Aims and central research questions
The project investigates how individuals seek information online to acquire knowledge and make judgments about policy proposals. We evaluate information-seeking behaviour against the background of information processing models to assert how information affects political knowledge and judgment. To that end, we encouraged participants to engage in policy-related online searches while tracking their online activity. The main objectives are to demonstrate whether such an intervention affects knowledge and attitudes toward the policy topics. We will explore associations between individual differences (demographics, psychological motivations, and cognitive abilities) and information-seeking engagement, knowledge gain, and policy attitude change (Figure 1). This is theoretically and normatively important as it speaks to the question of whether the propensity to seek and process political information effectively is chronically limited to a small segment of sophisticates or whether even those who usually do not take much interest in political matters could effectively seek and process factual information if motivated to do so.
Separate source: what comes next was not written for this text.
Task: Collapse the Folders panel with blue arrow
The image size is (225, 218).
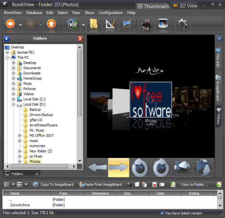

Figure 1. Inequality in the loop. Inequalities may affect the level of engagement with information seeking and information processing, which impact judgements and knowledge.


Background
From the perspective of political inequality research, the different strategies people adopt to seek information for making judgments are relevant in at least two related respects. First, knowledge of political facts is socially stratified (e.g., Converse 2000; Delli Carpini and Keeter 1996; Rasmussen 2016), and the same appears to hold for cognitive abilities and psychological motivations such as the “need for cognition” and the “need to evaluate” (e.g., David 2009; Redlawsk 2004). Second, uninformed political reasoning may entail choices against one’s interest and may thus have adverse consequences for political representation through elections (e.g., Achen and Bartels 2017; Lau and Redlawsk 2001).

Methods
Our research follows a three-pronged approach that combines (i) unobtrusive measurement of individuals’ information consumption and seeking behaviour on the Web (including web pages visited and chat logs of interactions with an LLM-powered search engine), (ii) surveys that measure participants' social characteristics, psychological attributes, political predispositions, and knowledge and opinions on policy issues, and (iii) experimental tasks that incentivise participants to search information online to arrive at judgements on specific policy proposals. More specifically, we designed and implemented an initial survey to measure individuals’ political predispositions, knowledge, opinions and preferences. Then we conducted two online experiments with intervention tasks (i.e., control, general online search, online search + financial incentives, LLM-powered search) to assess how online information-seeking affects judgments about policy proposals. Figure 2 illustrates the components of our methodology using the first experiment, exemplary using the policy topic “Kindergrundsicherung”:

Figure 2. Example of experimental design for the topic Kindergrundsicherung (wave 1, 1st Experiment). An initial survey (purple) assessed the attitudes towards the policy topics and other pertinent aspects (including demographics, internet usage, digital literacy, and political leanings). Four months after, participants were invited to the first wave of the experiment about the policy topic “Kindergrundsicherung”; it included the interventions (e.g., 20h online search, in blue), pre and post-attitudinal measures (white), an initial introductory survey (pink) and a final knowledge test (green). Participants' browsing history is collected across the entire process (grey, bottom).


Publications and Talks

Publications

Kacperski, Celina, Roberto Ulloa, Denis Bonnay, Juhi Kulshrestha, Peter Selb, and Andreas Spitz. 2024. Who are the users of ChatGPT? Implications for the digital divide from web tracking data (arXiv:2309.02142). arXiv preprint. https://doi.org/10.48550/arXiv.2309.0214

Sen, Indira, Roberto Ulloa, Aleksandra Urman, Mykola Makhortykh, and Celina Kacperski. 2023. “Refugee or Expat, Hero or Threat : Migrant Queries in Google News Search Results.” In 2022: AoIR2022 : Selected Papers in Internet Research 2022 : Research from the Annual Conference of the Association of Internet Researchers. Illinois: University of Illinois Libraries. https://doi.org/10.5210/spir.v2022i0.13085.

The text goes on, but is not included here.